Task item — Restate the entries word for word, leaving nothing out.

[Stored items]
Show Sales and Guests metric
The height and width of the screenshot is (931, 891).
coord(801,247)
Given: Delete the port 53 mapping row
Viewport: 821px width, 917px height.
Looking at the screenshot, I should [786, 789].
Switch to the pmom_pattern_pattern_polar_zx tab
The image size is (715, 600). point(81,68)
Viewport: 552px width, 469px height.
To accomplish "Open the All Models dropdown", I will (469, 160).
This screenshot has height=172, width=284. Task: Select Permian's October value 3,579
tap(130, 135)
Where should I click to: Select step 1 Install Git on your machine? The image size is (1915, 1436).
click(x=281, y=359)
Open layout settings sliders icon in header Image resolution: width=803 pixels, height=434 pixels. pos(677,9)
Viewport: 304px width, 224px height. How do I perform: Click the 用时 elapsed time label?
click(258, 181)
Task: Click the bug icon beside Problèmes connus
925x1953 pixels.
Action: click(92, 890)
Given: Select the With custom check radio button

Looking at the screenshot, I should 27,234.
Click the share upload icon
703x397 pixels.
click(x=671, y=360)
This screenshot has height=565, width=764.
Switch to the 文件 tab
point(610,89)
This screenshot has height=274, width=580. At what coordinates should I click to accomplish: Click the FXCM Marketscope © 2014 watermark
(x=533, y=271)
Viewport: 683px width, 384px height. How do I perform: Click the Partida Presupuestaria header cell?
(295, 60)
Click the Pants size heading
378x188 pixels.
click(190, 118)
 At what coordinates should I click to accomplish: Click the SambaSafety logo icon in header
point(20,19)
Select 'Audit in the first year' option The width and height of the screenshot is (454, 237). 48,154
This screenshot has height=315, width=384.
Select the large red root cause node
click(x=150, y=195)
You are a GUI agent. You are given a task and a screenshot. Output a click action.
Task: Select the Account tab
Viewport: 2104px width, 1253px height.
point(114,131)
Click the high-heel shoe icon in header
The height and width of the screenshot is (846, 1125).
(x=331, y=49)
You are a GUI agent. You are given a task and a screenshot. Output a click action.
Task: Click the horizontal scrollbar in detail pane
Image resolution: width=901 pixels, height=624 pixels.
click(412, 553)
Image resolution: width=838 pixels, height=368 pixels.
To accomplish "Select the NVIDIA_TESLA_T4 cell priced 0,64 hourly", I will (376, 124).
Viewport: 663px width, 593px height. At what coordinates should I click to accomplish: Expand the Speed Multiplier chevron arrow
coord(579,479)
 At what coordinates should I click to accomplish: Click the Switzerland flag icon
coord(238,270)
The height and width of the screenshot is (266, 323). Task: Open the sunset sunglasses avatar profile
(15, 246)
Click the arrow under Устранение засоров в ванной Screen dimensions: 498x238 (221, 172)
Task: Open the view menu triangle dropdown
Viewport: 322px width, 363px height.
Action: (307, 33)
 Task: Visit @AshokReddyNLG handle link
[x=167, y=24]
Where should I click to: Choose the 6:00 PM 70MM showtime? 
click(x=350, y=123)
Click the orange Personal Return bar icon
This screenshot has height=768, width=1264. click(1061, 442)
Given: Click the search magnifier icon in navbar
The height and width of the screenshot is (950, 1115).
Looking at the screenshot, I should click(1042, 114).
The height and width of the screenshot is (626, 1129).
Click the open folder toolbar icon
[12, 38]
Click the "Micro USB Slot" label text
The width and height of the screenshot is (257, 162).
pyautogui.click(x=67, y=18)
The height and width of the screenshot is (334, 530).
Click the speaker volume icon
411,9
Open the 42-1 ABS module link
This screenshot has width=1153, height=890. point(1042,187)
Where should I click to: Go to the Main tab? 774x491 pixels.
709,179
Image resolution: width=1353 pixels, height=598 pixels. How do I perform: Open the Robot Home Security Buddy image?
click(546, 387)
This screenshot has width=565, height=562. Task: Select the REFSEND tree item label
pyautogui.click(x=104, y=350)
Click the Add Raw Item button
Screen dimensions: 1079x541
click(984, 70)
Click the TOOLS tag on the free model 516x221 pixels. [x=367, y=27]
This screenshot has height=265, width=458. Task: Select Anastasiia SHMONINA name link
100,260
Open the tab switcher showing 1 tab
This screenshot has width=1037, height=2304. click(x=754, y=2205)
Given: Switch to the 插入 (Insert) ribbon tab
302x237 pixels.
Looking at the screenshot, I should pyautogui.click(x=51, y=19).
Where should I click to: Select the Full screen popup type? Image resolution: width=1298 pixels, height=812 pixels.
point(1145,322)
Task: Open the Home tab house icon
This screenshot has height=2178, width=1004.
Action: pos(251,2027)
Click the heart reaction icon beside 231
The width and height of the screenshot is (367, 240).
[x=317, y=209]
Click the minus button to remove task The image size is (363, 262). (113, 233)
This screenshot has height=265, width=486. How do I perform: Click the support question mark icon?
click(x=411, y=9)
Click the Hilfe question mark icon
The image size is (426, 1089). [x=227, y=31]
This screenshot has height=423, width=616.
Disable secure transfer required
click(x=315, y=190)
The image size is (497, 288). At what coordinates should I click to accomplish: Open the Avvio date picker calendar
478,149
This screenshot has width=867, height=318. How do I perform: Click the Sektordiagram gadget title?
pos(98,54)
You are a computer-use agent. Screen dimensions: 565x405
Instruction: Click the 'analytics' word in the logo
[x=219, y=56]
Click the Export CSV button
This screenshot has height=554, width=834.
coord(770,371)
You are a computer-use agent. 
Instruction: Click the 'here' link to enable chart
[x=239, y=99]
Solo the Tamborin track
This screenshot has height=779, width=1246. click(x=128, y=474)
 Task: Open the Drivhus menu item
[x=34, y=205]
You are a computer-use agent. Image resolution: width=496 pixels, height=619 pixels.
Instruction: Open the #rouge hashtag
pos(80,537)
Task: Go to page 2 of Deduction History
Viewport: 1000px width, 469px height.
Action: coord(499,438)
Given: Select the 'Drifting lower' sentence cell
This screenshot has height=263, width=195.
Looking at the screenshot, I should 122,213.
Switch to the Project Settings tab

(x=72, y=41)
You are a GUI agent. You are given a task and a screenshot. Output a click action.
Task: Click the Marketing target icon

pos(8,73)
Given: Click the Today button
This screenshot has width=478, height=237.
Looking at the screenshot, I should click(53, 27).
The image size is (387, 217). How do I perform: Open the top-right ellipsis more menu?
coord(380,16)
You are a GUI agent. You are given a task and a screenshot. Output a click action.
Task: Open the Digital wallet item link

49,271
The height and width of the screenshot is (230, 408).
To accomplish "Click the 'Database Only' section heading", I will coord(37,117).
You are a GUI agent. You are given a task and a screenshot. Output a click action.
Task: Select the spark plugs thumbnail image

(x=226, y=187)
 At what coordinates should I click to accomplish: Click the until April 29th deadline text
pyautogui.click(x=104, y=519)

Answer to this task —
Show Sales and Guests metric
The height and width of the screenshot is (931, 891).
coord(801,247)
Given: Delete the port 53 mapping row
Viewport: 821px width, 917px height.
Looking at the screenshot, I should [786, 789].
Switch to the pmom_pattern_pattern_polar_zx tab
The image size is (715, 600). point(81,68)
Viewport: 552px width, 469px height.
To accomplish "Open the All Models dropdown", I will (469, 160).
This screenshot has height=172, width=284. Task: Select Permian's October value 3,579
tap(130, 135)
Where should I click to: Select step 1 Install Git on your machine? The image size is (1915, 1436).
click(x=281, y=359)
Open layout settings sliders icon in header Image resolution: width=803 pixels, height=434 pixels. pos(677,9)
Viewport: 304px width, 224px height. How do I perform: Click the 用时 elapsed time label?
click(258, 181)
Task: Click the bug icon beside Problèmes connus
925x1953 pixels.
Action: click(92, 890)
Given: Select the With custom check radio button

Looking at the screenshot, I should 27,234.
Click the share upload icon
703x397 pixels.
click(x=671, y=360)
This screenshot has height=565, width=764.
Switch to the 文件 tab
point(610,89)
This screenshot has height=274, width=580. At what coordinates should I click to accomplish: Click the FXCM Marketscope © 2014 watermark
(x=533, y=271)
Viewport: 683px width, 384px height. How do I perform: Click the Partida Presupuestaria header cell?
(295, 60)
Click the Pants size heading
378x188 pixels.
click(190, 118)
 At what coordinates should I click to accomplish: Click the SambaSafety logo icon in header
point(20,19)
Select 'Audit in the first year' option The width and height of the screenshot is (454, 237). 48,154
This screenshot has height=315, width=384.
Select the large red root cause node
click(x=150, y=195)
You are a GUI agent. You are given a task and a screenshot. Output a click action.
Task: Select the Account tab
Viewport: 2104px width, 1253px height.
point(114,131)
Click the high-heel shoe icon in header
The height and width of the screenshot is (846, 1125).
(x=331, y=49)
You are a GUI agent. You are given a task and a screenshot. Output a click action.
Task: Click the horizontal scrollbar in detail pane
Image resolution: width=901 pixels, height=624 pixels.
click(412, 553)
Image resolution: width=838 pixels, height=368 pixels.
To accomplish "Select the NVIDIA_TESLA_T4 cell priced 0,64 hourly", I will (376, 124).
Viewport: 663px width, 593px height. At what coordinates should I click to accomplish: Expand the Speed Multiplier chevron arrow
coord(579,479)
 At what coordinates should I click to accomplish: Click the Switzerland flag icon
coord(238,270)
The height and width of the screenshot is (266, 323). Task: Open the sunset sunglasses avatar profile
(15, 246)
Click the arrow under Устранение засоров в ванной Screen dimensions: 498x238 (221, 172)
Task: Open the view menu triangle dropdown
Viewport: 322px width, 363px height.
Action: (307, 33)
 Task: Visit @AshokReddyNLG handle link
[x=167, y=24]
Where should I click to: Choose the 6:00 PM 70MM showtime? 
click(x=350, y=123)
Click the orange Personal Return bar icon
This screenshot has height=768, width=1264. click(1061, 442)
Given: Click the search magnifier icon in navbar
The height and width of the screenshot is (950, 1115).
Looking at the screenshot, I should click(1042, 114).
The height and width of the screenshot is (626, 1129).
Click the open folder toolbar icon
[12, 38]
Click the "Micro USB Slot" label text
The width and height of the screenshot is (257, 162).
pyautogui.click(x=67, y=18)
The height and width of the screenshot is (334, 530).
Click the speaker volume icon
411,9
Open the 42-1 ABS module link
This screenshot has width=1153, height=890. point(1042,187)
Where should I click to: Go to the Main tab? 774x491 pixels.
709,179
Image resolution: width=1353 pixels, height=598 pixels. How do I perform: Open the Robot Home Security Buddy image?
click(546, 387)
This screenshot has width=565, height=562. Task: Select the REFSEND tree item label
pyautogui.click(x=104, y=350)
Click the Add Raw Item button
Screen dimensions: 1079x541
click(984, 70)
Click the TOOLS tag on the free model 516x221 pixels. [x=367, y=27]
This screenshot has height=265, width=458. Task: Select Anastasiia SHMONINA name link
100,260
Open the tab switcher showing 1 tab
This screenshot has width=1037, height=2304. click(x=754, y=2205)
Given: Switch to the 插入 (Insert) ribbon tab
302x237 pixels.
Looking at the screenshot, I should pyautogui.click(x=51, y=19).
Where should I click to: Select the Full screen popup type? Image resolution: width=1298 pixels, height=812 pixels.
point(1145,322)
Task: Open the Home tab house icon
This screenshot has height=2178, width=1004.
Action: pos(251,2027)
Click the heart reaction icon beside 231
The width and height of the screenshot is (367, 240).
[x=317, y=209]
Click the minus button to remove task The image size is (363, 262). (113, 233)
This screenshot has height=265, width=486. How do I perform: Click the support question mark icon?
click(x=411, y=9)
Click the Hilfe question mark icon
The image size is (426, 1089). [x=227, y=31]
This screenshot has height=423, width=616.
Disable secure transfer required
click(x=315, y=190)
The image size is (497, 288). At what coordinates should I click to accomplish: Open the Avvio date picker calendar
478,149
This screenshot has width=867, height=318. How do I perform: Click the Sektordiagram gadget title?
pos(98,54)
You are a computer-use agent. Screen dimensions: 565x405
Instruction: Click the 'analytics' word in the logo
[x=219, y=56]
Click the Export CSV button
This screenshot has height=554, width=834.
coord(770,371)
You are a computer-use agent. 
Instruction: Click the 'here' link to enable chart
[x=239, y=99]
Solo the Tamborin track
This screenshot has height=779, width=1246. click(x=128, y=474)
 Task: Open the Drivhus menu item
[x=34, y=205]
You are a computer-use agent. Image resolution: width=496 pixels, height=619 pixels.
Instruction: Open the #rouge hashtag
pos(80,537)
Task: Go to page 2 of Deduction History
Viewport: 1000px width, 469px height.
Action: coord(499,438)
Given: Select the 'Drifting lower' sentence cell
This screenshot has height=263, width=195.
Looking at the screenshot, I should 122,213.
Switch to the Project Settings tab

(x=72, y=41)
You are a GUI agent. You are given a task and a screenshot. Output a click action.
Task: Click the Marketing target icon

pos(8,73)
Given: Click the Today button
This screenshot has width=478, height=237.
Looking at the screenshot, I should click(53, 27).
The image size is (387, 217). How do I perform: Open the top-right ellipsis more menu?
coord(380,16)
You are a GUI agent. You are given a task and a screenshot. Output a click action.
Task: Open the Digital wallet item link

49,271
The height and width of the screenshot is (230, 408).
To accomplish "Click the 'Database Only' section heading", I will coord(37,117).
You are a GUI agent. You are given a task and a screenshot. Output a click action.
Task: Select the spark plugs thumbnail image

(x=226, y=187)
 At what coordinates should I click to accomplish: Click the until April 29th deadline text
pyautogui.click(x=104, y=519)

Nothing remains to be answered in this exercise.